Just then the door of the secretary’s room opened and someone came in. Curiously enough, I had never seen Nordenholt’s secretary before. She seemed to be about twenty-four, fair-haired and slim, dressed like any other business girl; but it was her face which struck me most. She looked fragile and at the corners of the sensitive mouth I thought I saw evidences of strain. Somehow she seemed out of place amid all this grimness: her world should have been one of ease and happiness.

“These are the figures you wanted with regard to A. 323, Uncle Stanley,” she said, as she handed over a card.

“Thanks, Elsa. By the way, this is Mr. Flint. You’ve heard me speak of him often. My ward, Miss Huntingtower, Flint. She acts as my secretary.”

We exchanged the commonplaces usual to the situation. I noticed that Nordenholt’s voice changed as he spoke to her: a ring of cheerfulness came into it which was not usually there. In a few minutes he dismissed her and we sat down again.

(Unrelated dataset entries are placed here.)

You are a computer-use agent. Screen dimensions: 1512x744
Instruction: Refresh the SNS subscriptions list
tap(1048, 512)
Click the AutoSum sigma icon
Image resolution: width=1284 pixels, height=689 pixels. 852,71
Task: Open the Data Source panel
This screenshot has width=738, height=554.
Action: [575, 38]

“Now, Flint, there’s another example of the effect of too hard work. We’re all running things rather fine, nowadays. As for myself, it doesn’t matter. So long as I can see this year through, it’s immaterial to me what the ultimate effect may be. I can afford to run things to their end. But you younger people have most of your lives before you. I’m not hinting that you can spare yourselves; but you must try to leave something for the future. When it’s all over, we shall still need directors; and you must manage to combine hard work now with enough reserve force to prevent a collapse in the moment of success.

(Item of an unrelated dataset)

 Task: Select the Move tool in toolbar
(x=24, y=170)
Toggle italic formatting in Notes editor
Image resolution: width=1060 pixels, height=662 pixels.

“That’s why I planned amusement for the workers as well as a time schedule for the factories. We aren’t dealing with machines which can be run continuously and not suffer. We have to give the men a change of interest. I suppose some of you thought I was wrong in cumbering ourselves with all these football players, actors and actresses, music-hall artistes and so on, who produce nothing directly towards our object? For all I know you may jib at the sight of the thousands who go down to the Celtic Park every Saturday afternoon to watch a gang of professionals playing Soccer. I don’t. I know that these thousands are getting fresh air and exercising their lungs in yelling applause. I couldn’t get them to do it any other way; and I want them to do it. Then the halls and theatres occupy them in the evenings when they aren’t working; and that keeps them from brooding over their troubles. I don’t want men to accumulate here and there and grouse over the strain I put on them. That’s why I picked out the best of the whole Stage and brought them here. The Labour section is getting better value for its amusement money than it ever got in its life before; and I’m getting what I want too.

“That’s why I cornered tobacco and liquor also. We must remove every scrap of restraint on pleasure, Flint, or we should have trouble at once. They must have their smoke and they must have drink in moderation. You can’t run this kind of colony on narrow lines.

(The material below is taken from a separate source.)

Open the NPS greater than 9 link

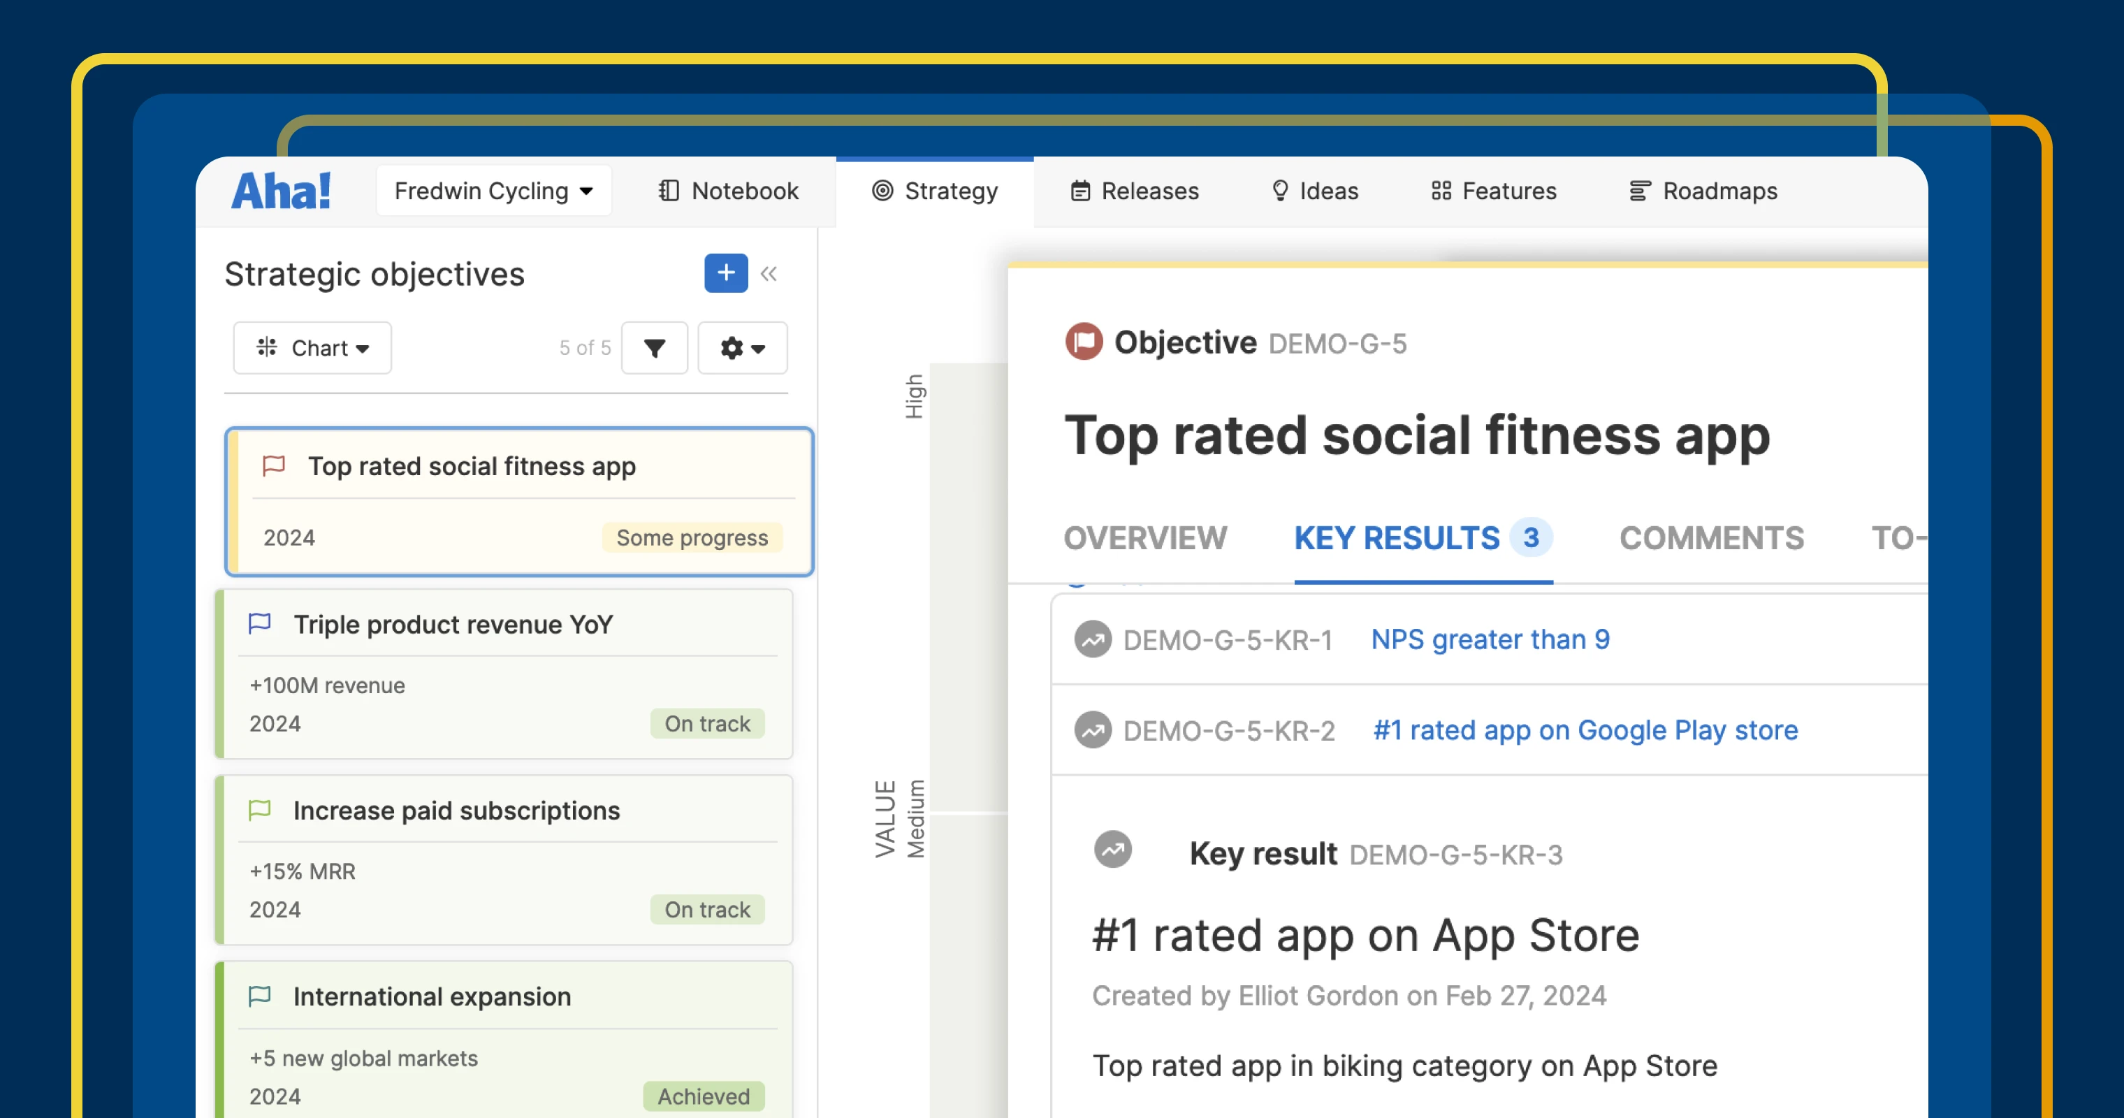[x=1490, y=640]
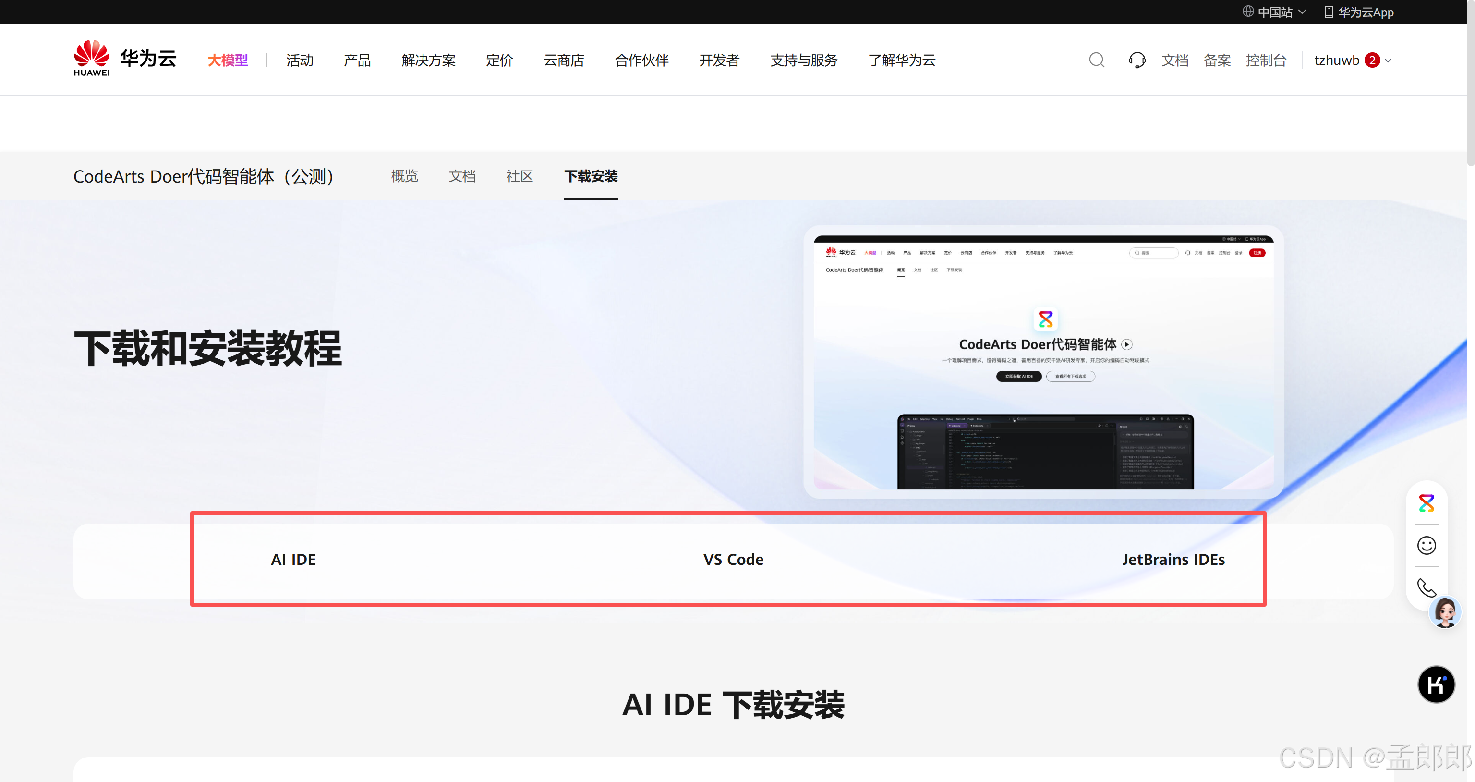The height and width of the screenshot is (782, 1475).
Task: Expand the 中国站 region selector
Action: coord(1275,11)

“And there’s another thing, perhaps the most important of all under the conditions we are in: religion. I’m not talking about creeds or anything of that kind. I’ve studied most of them from the point of view of psychology; and they’re empty things; life left them long ago. But behind all that mass of outworn lumber there’s a real feeling which can’t be neglected if we are to get the best out of things. That’s why I brought all these ministers of the various denominations into the Area. We must have them; and as far as I could, I picked the best of them. But I’ll have no idlers here. They have to do their day’s work with the rest of us and do their teaching afterwards. Every man ought to be able to do something. After all, Christ was a carpenter before He took up His work. That’s what has been wrong with ninety per cent. of parsons since the Churches started. They don’t know anything practical and they mistake talk for work. What was the average sermon except expanding a text, with illustrations—diluting the Bible with talk, just as a dishonest milkman waters his milk.

“Well, I’ve picked the best I could get; and I’ve given them a free hand. But I wish I were sure where it is all going to lead. It’s the most difficult problem I ever tackled, I know. Our conditions aren’t parallel, but I am half-afraid of reproducing the story of the Anabaptists in Münster. You can’t get heavy physical and mental tension in an unprepared population without seeing some strange things. I introduced these ministers as a brake on that line of development.

“And what a chance they have! It’s when men are most helpless that they turn to religion; and here we are going to have a field in which much might be sown. If only they are equal to the times! But it’s no affair of mine. They must work out their own salvation and perhaps the salvation of their people if they can.